SHORT EXERCISE: Turn the lines below into a Markdown table with the columns Row and Line, starting at the line that contains "Danish (548, 475)" and stopping after the line that contains "Agency (638, 477)". Number each row and leave out any blank lines.

RECORDS FOR THE EXERCISE:

==============================

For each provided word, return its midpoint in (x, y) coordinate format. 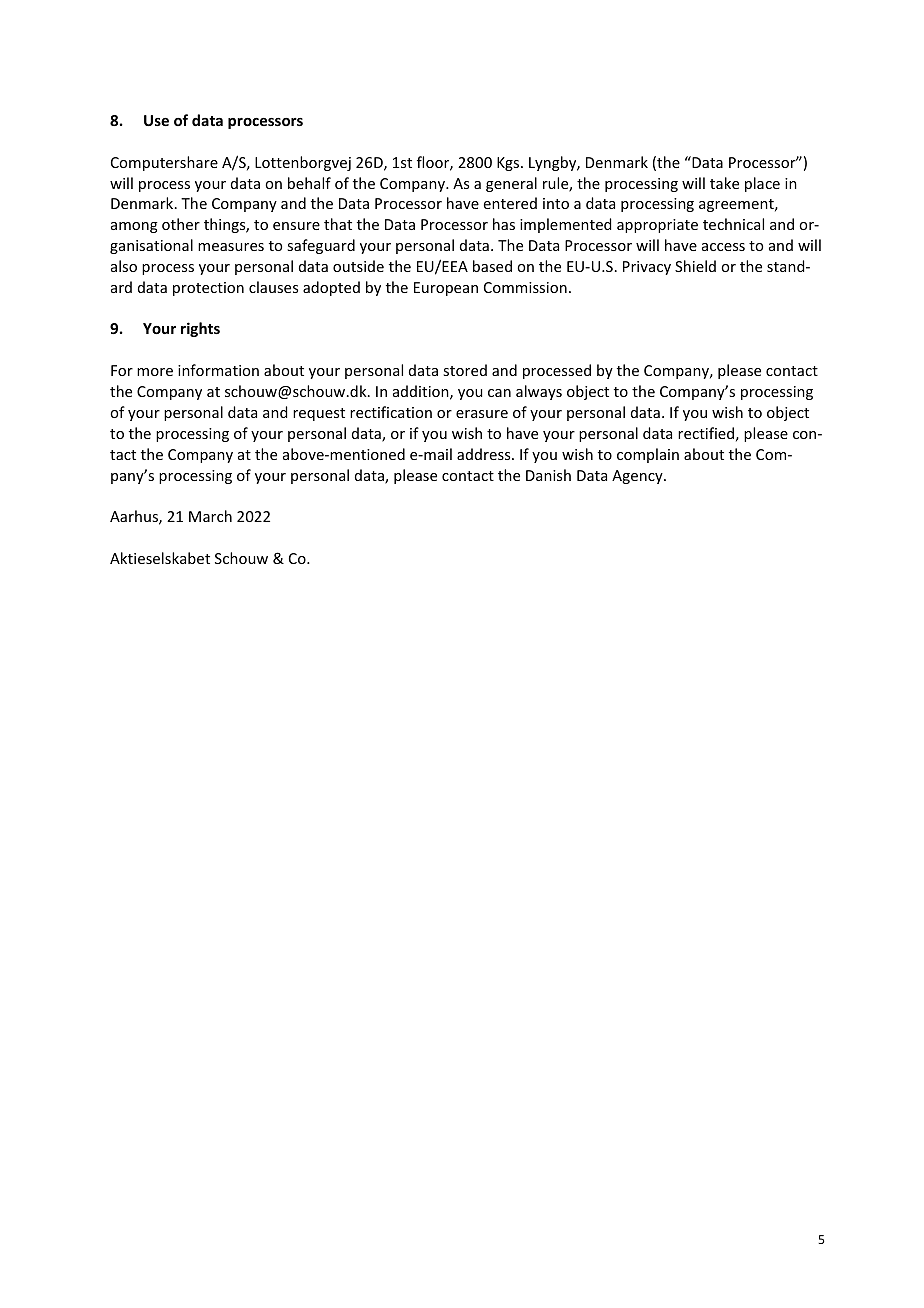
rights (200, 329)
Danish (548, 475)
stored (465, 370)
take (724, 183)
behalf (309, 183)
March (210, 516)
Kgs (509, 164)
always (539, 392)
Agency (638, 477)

==============================

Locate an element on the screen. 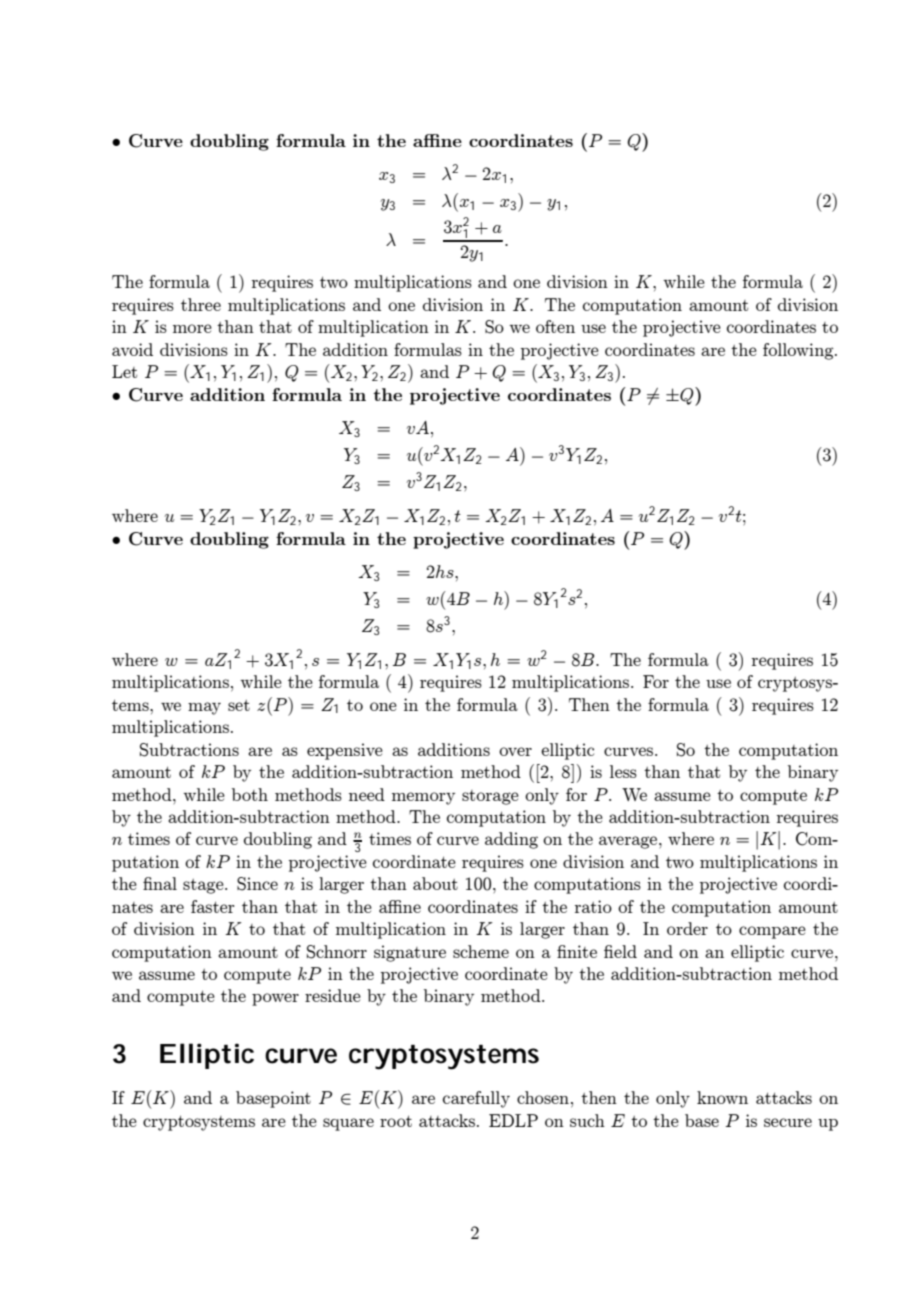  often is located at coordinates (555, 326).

==============================

THE OUTPUT:
| Row | Line |
|---|---|
| 1 | Danish (548, 475) |
| 2 | stored (465, 370) |
| 3 | take (724, 183) |
| 4 | behalf (309, 183) |
| 5 | March (210, 516) |
| 6 | Kgs (509, 164) |
| 7 | always (539, 392) |
| 8 | Agency (638, 477) |